Funky Winkerbean, 10/6/15
Welp, I guess we’re done with Lisa smugging from beyond the grave and have moved on to … Cindy’s love life! Did you know that Cindy was supposed to be significantly (?) older than her new hunky Hollywood boyfriend, Mason Jarr? I sure didn’t! I mean, I guess her whole shtick is complaining about getting old, but the narrative time jumps haven’t transformed her into a stooped, balding potato-person like her fellow main cast members, and honestly I have no read on how old Mason is supposed to be anyway, so I sort of figured they were roughly in the same ballpark. Anyway, I kind of enjoy how Cindy starts off in panel two making a dumb Funkyverse-typical metaphor about, like, tires, I guess, but immediately gives up and just starts talking about how pretty soon nobody’s going to consider her attractive anymore, haha, the patriarchy, amiright people? Mason’s last-panel smirk is pretty great too. “That’s right, babe! The inevitable passage of time brings death to us all, and we think we’re ready for that, but first it takes away the good looks on which we’ve founded our entire self-image.”
Family Circus, 10/6/15
The “Billy, age 7” panels of the Family Circus definitely present some of the most complex layers of narrative and metanarrative in the comics today. You have the strip being drawn by the real-life Jeffy, but deliberately done all crappy so that it can be credited to a seven-year-old version of his real-life older brother who in this fiction is filling in so his real-life deceased father can watch baseball. The look on Billy’s face really says it all here. “Please,” he seems to be thinking, “release me from this convoluted web of puns and artifice. It’s exhausting.”
Apartment 3-G, 10/6/15
“You know, I’m one of Margo’s best friends and know her parents pretty well and also am part of the team responsible for her care, so they’re definitely not going to want to hear this from me. Why don’t you, a total stranger, go over to their place in the middle of the night and tell them about it?

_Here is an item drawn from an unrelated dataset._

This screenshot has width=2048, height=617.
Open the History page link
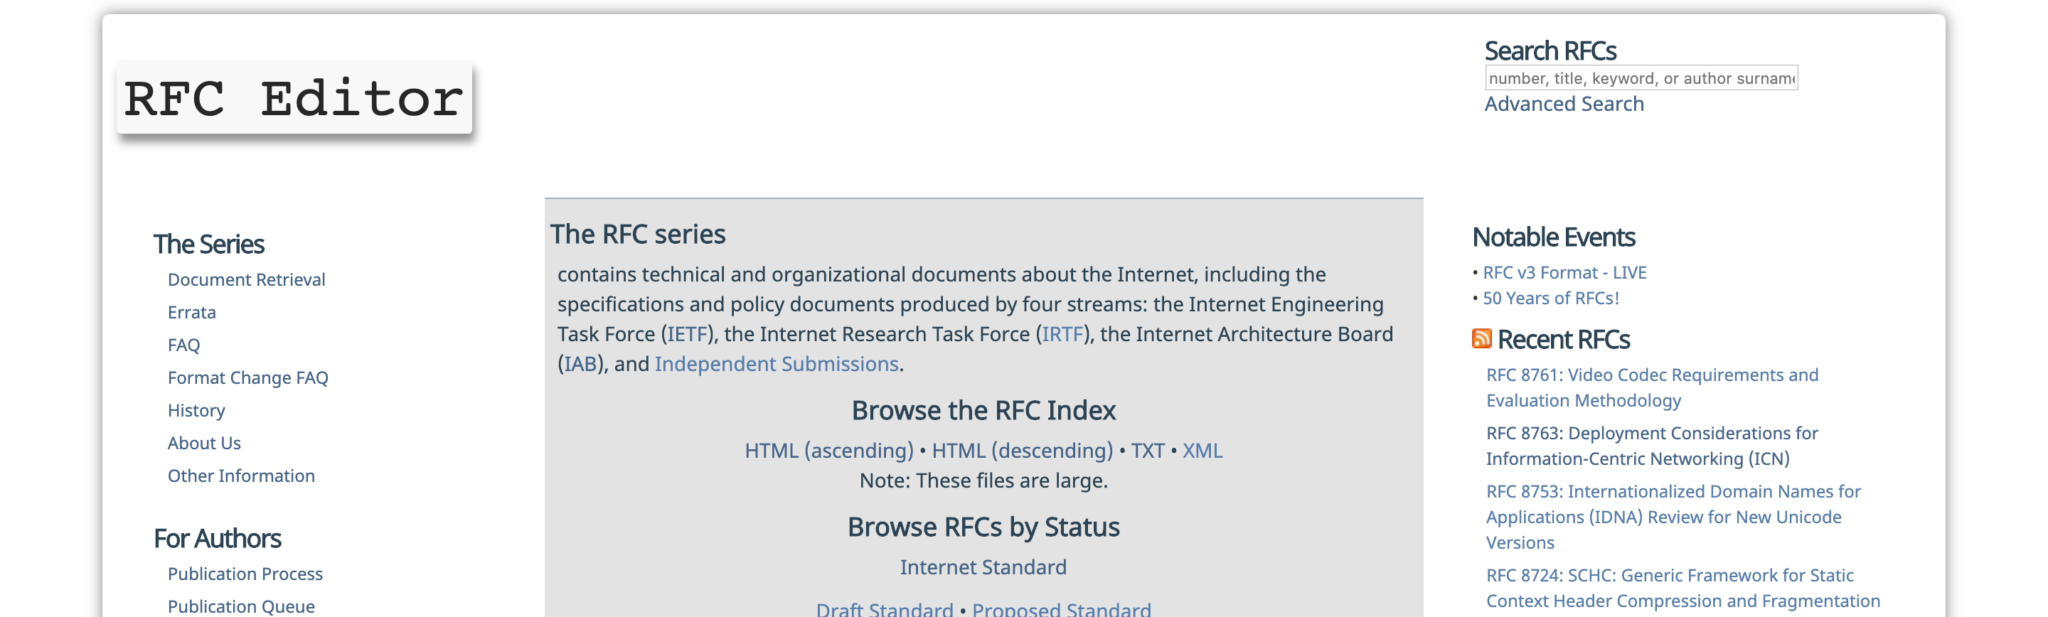(x=196, y=411)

I’m not going to tell you anything about their weird family backstory or dynamic, but you should definitely fill them in about how you used to be Margo’s boyfriend but then let everyone think you were dead for five years while you hung out with some Tibetan nuns, they’ll love that.”
This is 100% the facial expression of a woman whose grandchild has stolen her credit card and gone on a spending spree at a toy store.